Un libro, utilizado como texto de la asignatura de «Psicología social» en la Universidad Nacional de Educación a Distancia, contiene unas afirmaciones sobre la homosexualidad, en las que distingue entre una biológica o innata y otra artificial o adquirida. Las personas del segundo tipo lo son por unas circunstancias «artificiales y accidentales y sujetos de una situación que se aparta de la vía natural, y parece lógico que una oportuna educación evite o corrija tal situación». Un «colectivo» de homosexuales y transexuales, sin otra representación que la de sus asociados, ha expresado su indignación pública y ha levantado su queja a la UNED, exigiendo la retirada del libro. La Universidad, por su parte, ya ha anunciado que revisará el contenido del manual y adoptará una decisión.
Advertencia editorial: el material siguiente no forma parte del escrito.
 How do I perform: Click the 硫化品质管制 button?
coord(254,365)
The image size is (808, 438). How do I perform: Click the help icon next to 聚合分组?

No entro en el fondo del asunto. El debate científico debe sustanciarse en una sede científica. Nada cabe oponer al derecho de los autores a enseñar los contenidos que estimen convenientes, en el ejercicio del derecho a la libertad de cátedra. Ni nada cabe oponer a la discrepancia pública, ya sea realizada por expertos o por particulares interesados en el asunto. La libertad de expresión avala, en este sentido, a las dos partes. Los representantes de la asociación de homosexuales y transexuales, que no de todos ellos, pueden expresar su discrepancia e incluso su indignación por lo que hubiere en el libro que pudiera resultarles molesto u ofensivo. Pero el respeto a la libertad de expresión obliga quizá a no ir más allá. Y se va más allá cuando se califica como intolerable la emisión de las opiniones que no gustan o de las que se discrepa, cuando se las califica como «fascistas», al menos en el sentido que, inexactamente, se viene atribuyendo al término, y, sobre todo, si se solicita la retirada del libro. Aquí nos encontramos en el límite, si no un poco más allá, del ámbito de la intolerancia. Pues no parece que sea más «fascista» quien expresa una opinión que no atenta contra los derechos, la libertad ni la dignidad de nadie, por discutible o errónea que pueda ser, que quienes intentan impedir que pueda publicar o enseñar esas opiniones.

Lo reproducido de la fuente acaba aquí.